◆ **Extracted entries**:

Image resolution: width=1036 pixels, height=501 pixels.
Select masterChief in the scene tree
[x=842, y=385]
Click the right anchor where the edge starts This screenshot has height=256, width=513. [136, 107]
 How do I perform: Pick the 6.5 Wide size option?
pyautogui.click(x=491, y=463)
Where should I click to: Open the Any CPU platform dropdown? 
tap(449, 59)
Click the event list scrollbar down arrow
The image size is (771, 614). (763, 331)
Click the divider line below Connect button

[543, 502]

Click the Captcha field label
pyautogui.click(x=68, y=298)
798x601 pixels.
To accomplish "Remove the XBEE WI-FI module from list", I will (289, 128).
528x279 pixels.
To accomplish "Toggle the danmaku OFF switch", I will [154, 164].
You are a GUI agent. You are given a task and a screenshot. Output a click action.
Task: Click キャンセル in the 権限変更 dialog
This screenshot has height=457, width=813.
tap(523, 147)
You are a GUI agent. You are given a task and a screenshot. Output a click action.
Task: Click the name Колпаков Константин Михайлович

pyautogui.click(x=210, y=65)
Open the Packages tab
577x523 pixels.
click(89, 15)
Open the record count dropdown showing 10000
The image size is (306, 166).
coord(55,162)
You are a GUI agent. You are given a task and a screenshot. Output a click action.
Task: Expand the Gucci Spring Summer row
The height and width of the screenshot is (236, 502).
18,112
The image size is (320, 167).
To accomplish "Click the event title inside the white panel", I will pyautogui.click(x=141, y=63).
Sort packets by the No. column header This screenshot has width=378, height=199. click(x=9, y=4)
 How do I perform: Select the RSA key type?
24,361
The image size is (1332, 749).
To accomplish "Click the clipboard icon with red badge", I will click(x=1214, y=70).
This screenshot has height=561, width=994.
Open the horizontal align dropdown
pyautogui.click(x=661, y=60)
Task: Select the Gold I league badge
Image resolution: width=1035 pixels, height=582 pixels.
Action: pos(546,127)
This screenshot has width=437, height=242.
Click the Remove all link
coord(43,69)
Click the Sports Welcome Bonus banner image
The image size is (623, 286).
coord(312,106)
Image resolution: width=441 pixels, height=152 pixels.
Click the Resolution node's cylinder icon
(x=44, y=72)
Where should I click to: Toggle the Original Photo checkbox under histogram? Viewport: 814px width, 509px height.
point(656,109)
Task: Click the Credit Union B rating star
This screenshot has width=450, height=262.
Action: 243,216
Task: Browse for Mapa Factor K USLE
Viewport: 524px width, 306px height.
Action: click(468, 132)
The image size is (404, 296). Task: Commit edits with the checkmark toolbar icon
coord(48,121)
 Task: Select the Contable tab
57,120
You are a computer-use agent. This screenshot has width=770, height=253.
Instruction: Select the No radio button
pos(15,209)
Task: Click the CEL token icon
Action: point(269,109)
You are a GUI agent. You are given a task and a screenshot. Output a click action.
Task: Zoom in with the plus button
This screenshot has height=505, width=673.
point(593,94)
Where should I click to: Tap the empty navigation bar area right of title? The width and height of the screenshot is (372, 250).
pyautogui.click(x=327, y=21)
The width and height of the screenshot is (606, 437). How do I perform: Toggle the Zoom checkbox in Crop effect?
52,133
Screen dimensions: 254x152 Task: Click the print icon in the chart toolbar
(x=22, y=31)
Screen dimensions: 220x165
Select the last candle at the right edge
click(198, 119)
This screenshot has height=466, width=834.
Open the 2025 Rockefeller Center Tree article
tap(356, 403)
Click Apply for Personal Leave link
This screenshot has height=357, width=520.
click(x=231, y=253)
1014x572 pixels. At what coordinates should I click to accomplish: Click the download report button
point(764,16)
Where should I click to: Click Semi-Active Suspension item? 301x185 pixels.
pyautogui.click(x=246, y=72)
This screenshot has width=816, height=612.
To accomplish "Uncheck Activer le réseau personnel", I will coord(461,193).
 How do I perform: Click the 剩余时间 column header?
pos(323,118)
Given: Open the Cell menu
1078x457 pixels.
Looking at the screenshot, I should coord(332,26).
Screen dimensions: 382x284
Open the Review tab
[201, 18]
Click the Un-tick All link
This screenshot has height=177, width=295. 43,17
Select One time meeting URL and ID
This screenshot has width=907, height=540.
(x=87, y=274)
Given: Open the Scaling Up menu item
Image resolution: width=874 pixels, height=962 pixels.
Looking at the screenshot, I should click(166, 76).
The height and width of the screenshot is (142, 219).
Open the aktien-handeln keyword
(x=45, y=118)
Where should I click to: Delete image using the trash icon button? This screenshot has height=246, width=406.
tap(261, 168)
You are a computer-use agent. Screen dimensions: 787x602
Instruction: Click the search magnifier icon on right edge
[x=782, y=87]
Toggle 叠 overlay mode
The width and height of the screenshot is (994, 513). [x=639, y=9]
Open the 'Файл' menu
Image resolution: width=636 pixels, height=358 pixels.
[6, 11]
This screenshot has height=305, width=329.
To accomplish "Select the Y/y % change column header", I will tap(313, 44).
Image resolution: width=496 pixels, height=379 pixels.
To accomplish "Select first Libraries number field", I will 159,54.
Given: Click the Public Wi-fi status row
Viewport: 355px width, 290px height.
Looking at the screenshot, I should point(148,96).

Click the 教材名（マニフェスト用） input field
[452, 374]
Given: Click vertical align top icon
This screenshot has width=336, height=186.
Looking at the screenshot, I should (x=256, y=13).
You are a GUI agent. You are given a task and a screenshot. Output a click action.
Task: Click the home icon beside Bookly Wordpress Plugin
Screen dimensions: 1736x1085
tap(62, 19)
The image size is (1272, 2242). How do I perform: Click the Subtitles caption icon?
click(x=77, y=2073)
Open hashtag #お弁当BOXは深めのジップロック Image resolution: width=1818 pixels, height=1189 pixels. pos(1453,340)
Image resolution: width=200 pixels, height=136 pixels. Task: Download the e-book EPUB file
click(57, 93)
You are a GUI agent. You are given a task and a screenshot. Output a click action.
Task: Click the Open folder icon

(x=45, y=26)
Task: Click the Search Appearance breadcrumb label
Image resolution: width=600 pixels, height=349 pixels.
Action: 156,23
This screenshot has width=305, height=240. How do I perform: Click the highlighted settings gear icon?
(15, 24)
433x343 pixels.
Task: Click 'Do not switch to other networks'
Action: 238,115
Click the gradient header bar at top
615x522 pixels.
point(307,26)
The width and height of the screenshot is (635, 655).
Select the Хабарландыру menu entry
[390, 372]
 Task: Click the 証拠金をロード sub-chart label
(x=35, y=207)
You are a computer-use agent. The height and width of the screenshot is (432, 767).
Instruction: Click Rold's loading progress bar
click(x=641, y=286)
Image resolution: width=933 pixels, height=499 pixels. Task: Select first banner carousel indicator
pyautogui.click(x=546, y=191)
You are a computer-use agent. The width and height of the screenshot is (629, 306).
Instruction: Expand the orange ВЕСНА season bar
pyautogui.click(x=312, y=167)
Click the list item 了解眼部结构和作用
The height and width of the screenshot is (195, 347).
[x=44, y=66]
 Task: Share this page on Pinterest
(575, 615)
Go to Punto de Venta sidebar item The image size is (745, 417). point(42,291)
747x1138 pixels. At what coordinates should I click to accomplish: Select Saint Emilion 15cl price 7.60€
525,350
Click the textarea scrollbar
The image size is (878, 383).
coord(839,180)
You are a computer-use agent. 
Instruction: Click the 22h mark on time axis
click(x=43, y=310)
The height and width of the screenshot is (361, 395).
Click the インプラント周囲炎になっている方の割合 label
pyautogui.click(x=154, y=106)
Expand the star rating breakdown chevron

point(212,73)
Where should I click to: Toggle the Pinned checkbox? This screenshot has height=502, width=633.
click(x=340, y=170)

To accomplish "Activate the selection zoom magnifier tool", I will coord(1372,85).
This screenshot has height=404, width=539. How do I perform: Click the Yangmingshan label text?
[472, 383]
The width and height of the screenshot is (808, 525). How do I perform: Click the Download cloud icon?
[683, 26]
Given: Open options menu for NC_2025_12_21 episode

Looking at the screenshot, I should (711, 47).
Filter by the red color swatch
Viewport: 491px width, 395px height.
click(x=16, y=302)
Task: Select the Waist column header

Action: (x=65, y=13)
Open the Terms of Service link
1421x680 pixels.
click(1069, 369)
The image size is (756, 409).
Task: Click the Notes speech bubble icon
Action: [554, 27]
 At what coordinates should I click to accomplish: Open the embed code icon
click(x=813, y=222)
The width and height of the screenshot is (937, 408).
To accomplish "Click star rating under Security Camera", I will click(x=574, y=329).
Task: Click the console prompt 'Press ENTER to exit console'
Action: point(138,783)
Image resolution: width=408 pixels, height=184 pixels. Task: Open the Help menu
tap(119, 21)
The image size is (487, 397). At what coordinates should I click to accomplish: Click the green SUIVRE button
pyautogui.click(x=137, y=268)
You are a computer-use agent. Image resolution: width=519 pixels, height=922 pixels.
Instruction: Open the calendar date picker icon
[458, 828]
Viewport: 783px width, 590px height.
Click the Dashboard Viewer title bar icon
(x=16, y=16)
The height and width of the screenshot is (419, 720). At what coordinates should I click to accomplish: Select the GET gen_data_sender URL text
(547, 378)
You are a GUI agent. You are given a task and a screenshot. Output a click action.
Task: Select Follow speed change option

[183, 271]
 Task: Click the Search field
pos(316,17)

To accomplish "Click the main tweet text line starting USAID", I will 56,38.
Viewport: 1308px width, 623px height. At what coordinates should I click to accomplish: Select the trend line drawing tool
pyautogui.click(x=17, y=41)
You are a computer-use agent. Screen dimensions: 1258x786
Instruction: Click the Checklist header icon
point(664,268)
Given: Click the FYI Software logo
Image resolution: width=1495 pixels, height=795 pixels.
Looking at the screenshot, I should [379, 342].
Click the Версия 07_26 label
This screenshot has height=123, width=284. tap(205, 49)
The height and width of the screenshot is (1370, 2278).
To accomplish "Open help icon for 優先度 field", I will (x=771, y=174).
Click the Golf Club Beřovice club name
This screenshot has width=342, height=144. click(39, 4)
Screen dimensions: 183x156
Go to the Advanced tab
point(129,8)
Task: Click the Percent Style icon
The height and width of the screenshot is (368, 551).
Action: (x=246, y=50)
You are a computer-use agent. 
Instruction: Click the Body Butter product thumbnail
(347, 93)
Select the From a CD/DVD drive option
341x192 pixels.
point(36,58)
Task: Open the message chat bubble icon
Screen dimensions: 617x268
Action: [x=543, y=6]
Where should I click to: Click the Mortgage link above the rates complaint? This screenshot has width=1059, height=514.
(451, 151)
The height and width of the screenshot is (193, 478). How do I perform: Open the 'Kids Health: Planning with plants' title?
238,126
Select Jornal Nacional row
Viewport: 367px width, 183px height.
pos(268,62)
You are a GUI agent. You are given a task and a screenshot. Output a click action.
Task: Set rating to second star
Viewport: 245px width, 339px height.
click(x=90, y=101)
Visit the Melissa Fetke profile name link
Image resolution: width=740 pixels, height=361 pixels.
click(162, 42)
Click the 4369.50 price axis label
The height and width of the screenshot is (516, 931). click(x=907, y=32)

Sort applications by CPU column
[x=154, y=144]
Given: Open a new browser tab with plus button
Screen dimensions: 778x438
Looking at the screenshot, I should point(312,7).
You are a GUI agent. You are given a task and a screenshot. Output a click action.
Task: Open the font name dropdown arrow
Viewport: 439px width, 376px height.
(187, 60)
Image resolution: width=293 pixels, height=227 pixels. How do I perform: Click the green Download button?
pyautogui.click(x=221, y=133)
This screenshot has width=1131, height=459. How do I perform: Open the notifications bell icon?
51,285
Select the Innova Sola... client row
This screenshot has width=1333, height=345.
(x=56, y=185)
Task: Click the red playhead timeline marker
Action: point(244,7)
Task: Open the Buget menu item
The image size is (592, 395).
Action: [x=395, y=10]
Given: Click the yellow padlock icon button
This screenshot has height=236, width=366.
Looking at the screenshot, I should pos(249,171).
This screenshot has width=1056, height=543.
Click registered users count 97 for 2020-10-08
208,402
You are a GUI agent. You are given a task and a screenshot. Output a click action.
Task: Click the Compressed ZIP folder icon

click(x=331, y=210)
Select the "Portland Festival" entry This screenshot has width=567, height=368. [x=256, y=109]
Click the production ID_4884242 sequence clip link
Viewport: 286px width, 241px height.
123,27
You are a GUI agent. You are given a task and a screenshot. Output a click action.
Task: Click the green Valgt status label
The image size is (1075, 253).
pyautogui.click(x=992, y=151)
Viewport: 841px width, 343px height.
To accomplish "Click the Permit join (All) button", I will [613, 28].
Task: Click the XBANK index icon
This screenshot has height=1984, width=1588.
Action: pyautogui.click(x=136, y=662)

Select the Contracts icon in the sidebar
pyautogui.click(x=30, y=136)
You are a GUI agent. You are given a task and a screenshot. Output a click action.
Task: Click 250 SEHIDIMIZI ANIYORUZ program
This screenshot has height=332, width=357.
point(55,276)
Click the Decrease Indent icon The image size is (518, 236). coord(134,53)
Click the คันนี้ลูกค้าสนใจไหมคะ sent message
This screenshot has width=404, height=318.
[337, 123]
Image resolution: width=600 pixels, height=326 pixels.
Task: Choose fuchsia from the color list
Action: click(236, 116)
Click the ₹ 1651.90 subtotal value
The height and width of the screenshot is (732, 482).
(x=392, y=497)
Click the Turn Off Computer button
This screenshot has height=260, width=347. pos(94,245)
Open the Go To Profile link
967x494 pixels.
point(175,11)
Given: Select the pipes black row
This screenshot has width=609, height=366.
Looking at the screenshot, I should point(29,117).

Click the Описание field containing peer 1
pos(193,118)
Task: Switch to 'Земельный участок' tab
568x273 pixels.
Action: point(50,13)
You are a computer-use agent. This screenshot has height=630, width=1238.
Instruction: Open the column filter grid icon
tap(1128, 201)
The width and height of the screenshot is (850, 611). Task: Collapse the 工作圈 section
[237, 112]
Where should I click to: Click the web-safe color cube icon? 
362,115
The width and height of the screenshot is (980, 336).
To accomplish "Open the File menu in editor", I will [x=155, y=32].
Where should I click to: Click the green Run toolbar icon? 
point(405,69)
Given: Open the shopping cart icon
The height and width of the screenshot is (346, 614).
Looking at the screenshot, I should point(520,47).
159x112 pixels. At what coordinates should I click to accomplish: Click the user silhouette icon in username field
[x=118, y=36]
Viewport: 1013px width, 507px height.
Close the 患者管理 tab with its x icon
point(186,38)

◆ **What you need to do**: The answer is the line containing "Viewport: 1013px width, 507px height." together with every line after it in the records, repeated exactly and with nothing else.

◆ **Response to the exercise**:
Viewport: 1013px width, 507px height.
Close the 患者管理 tab with its x icon
point(186,38)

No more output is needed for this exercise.